Enfin, avec toutes les capacités en personnel et en matériel qui ne sont pas engagées pour les deux premières missions, fournir une aideà la Nation. C’est la volonté de la Défense de mettre les moyens médico-militaires au profit de toute la population belge et d’affirmer ainsi le lien entre la Nation et notre département. On peut citer, par exemple, le centre des brûlés et le caisson d’oxygénothérapie hyperbare, qui travaillent principalement au bénéfice de la population civile.

Le monde, et particulièrement le monde des militaires, a énormément changé. Comment les missions de l'Hôpital Militaire ont-elles évolué ?

La mission a fort évolué dans le temps, sur deux volets: celui de la médecine civile, qui est, depuis le début, pratiquée à l'Hôpital Militaire, et celui de la médecine spécifiquement militaire. Dans le domaine de la médecine civile, la fin du service militaire obligatoire a fait très fortement diminuer notre patientèle.
Elle n'atteint plus aujourd'hui la "masse critique" qui permet à un Hôpital d'offrir toutes les spécialités. Par exemple, nous n'avons plus de service d'hospitalisation en médecine interne.
Du côté de la médecine militaire, le défi est celui de la spécialisation croissante du personnel, qu'il soit médecin ou infirmier. Elle est sans doute bénéfique pour un grand hôpital de ville, mais pose des problèmes sur le terrain.
L'infirmier dans l'hôpital de campagne, par exemple, doit pouvoir assister un jour le chirurgien orthopédiste, le lendemain le chirurgien digestif, et le troisième jour assister une opération faite sous anesthésie loco-régionale…
Ces deux évolutions expliquent la décision de l'Hôpital Militaire de s'orienter vers un partenariat. Le CHU Brugmann a été choisi parce que c'est un hôpital public, bicommunautaire (ce qui est important pour la Défense, institution nationale), géographiquement proche de Neder-over-Heembeek et universitaire.
L'Hôpital Militaire souhaite en effet un partenaire de qualité pour continuer à développer ses pôles d'excellence.

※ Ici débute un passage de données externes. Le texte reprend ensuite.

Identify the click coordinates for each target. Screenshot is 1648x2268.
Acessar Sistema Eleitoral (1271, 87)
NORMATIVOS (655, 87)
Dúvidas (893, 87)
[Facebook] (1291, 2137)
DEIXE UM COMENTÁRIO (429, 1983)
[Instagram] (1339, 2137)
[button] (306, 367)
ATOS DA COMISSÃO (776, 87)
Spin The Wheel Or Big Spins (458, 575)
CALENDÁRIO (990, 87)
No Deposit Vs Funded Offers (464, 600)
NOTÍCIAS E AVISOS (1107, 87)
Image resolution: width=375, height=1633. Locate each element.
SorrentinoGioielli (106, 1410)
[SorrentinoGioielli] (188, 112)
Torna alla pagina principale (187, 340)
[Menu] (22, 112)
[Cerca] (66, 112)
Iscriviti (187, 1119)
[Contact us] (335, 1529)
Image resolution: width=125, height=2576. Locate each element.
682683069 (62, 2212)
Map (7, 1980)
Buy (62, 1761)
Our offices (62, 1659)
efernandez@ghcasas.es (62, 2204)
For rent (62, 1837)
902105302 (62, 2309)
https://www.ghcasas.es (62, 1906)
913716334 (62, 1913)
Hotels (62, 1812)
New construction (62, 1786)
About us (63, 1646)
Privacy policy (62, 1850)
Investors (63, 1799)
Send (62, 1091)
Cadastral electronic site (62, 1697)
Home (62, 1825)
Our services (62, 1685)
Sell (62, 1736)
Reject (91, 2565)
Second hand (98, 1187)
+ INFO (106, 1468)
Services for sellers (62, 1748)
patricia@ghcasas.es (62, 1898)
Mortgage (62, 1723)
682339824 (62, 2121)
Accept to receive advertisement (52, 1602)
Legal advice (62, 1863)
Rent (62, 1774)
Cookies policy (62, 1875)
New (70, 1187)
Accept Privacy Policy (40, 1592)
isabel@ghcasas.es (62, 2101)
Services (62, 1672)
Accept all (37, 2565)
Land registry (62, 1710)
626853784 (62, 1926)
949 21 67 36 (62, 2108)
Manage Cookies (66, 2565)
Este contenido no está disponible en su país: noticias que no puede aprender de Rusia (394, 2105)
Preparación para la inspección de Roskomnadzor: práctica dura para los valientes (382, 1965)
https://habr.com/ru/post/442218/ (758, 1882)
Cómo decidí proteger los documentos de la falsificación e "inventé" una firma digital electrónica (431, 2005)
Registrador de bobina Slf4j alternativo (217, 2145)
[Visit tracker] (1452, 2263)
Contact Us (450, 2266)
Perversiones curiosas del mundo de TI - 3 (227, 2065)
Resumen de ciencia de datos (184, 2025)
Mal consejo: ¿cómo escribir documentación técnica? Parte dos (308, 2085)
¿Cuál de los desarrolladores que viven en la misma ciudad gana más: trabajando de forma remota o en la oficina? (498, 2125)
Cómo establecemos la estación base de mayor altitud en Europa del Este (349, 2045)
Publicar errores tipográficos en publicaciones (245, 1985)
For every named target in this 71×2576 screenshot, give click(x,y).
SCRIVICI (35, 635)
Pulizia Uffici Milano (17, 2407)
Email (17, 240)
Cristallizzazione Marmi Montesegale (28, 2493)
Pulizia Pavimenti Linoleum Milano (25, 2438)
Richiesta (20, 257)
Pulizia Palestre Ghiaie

Le plus connu de ces pôles d'excellence est le Centre des brûlés. Restera-t-il le même ?

Permettre au Centre des brûlés de rester un centre d'excellence, et de devenir une référence au niveau européen, est l'un des buts du partenariat avec le CHU Brugmann. La collaboration vise l’amélioration de l’encadrement médical du centre. Le Centre des brûlés gardera son autonomie, mais si nous avons besoin d'un avis de la part d'un spécialiste, nous aurons la possibilité de faire appel à un médecin de Brugmann. Il y aura alors une collaboration au chevet du patient.
Il y a également des accords relatifs au choix du site d’hospitalisation le mieux adapté.

L'Hôpital Militaire: un partenaire pour l'avenir...Comment sera organisée la coopération concernant l'unité de revalidation, anciennement située sur le site Magritte, qui sera transférée sur le site Reine Astrid ?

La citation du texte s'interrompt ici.